What if the congregation is primarily an equipping and supportive place for youth to be Peer Ministers? My real desired outcomes are kids who live as caring, welcoming, and affirming people every day, everywhere and in every relationship. Here is how it might work! Granted, you have to gather kids to equip them, and you will still need adults who will train and support kids. Kids participate in Peer Ministry Leadership training; they complete the training; they move into the phase of being supported and resourced by their leaders.

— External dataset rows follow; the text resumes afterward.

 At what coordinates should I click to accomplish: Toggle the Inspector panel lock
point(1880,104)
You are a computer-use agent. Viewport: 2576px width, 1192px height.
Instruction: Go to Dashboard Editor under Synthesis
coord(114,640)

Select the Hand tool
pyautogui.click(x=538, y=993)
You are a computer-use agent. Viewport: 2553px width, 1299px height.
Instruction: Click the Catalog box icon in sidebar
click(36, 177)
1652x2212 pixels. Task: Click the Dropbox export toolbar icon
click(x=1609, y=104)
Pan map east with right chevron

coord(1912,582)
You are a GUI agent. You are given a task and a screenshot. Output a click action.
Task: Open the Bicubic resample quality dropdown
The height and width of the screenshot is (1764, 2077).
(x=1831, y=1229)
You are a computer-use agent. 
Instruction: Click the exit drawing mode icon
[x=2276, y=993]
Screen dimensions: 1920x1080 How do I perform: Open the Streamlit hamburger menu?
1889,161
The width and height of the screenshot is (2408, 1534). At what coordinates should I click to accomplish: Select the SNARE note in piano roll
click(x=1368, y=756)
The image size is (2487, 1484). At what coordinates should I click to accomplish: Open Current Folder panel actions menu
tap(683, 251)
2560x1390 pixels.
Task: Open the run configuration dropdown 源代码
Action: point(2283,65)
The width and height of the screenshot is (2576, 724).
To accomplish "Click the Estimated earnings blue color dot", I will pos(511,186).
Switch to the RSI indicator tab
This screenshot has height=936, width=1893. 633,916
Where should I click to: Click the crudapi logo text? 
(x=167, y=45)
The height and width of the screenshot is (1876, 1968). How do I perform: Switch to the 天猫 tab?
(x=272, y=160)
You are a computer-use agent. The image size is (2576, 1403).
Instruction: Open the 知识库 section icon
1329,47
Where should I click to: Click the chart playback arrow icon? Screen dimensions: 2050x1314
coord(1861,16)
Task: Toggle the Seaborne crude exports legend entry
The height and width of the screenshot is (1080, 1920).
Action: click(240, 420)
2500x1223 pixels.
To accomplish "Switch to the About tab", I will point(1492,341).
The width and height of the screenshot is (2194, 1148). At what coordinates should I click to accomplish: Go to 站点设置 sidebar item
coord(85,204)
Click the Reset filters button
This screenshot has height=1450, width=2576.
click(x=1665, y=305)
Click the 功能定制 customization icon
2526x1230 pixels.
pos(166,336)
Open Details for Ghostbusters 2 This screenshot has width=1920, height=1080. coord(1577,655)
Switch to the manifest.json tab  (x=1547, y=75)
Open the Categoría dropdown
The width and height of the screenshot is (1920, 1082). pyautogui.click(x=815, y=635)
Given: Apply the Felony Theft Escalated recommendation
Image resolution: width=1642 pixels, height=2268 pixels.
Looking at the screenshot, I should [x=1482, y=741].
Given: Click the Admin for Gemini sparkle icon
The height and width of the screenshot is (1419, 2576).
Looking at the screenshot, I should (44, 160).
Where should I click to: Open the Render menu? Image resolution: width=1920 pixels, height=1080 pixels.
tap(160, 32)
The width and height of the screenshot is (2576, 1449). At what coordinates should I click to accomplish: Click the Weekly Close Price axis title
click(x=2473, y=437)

What if, when your kids are busily engaged with the demands of all those other programs and places, you and your adult leaders each called kids and asked questions like:
- “How is your ministry going?”
- “How have you been using your skills this week?”
- “What are the issues that you are most concerned about?”
- “What support or resources or people can I guide you to?”
- “What can I pray for you this week?”
One group tallied the number of contacts and topics their 16 Peer Ministers reported over a semester. The group reported over 2,000 times they used Peer Ministry skills! Let me emphasize this again, over 2,000 times they said they used the skills of caring and welcoming their neighbor. After sharing this, one skeptic said, “I suppose after awhile they think every conversation is a Peer Ministry conversation.”
I just smiled. “Wouldn’t that be too bad?” What if kids understood that God was part of every conversation and every relationship. “Hmmmm…,” wouldn’t I want these Peer Ministry Leaders hanging out with the sports teams, art departments, and chess teams?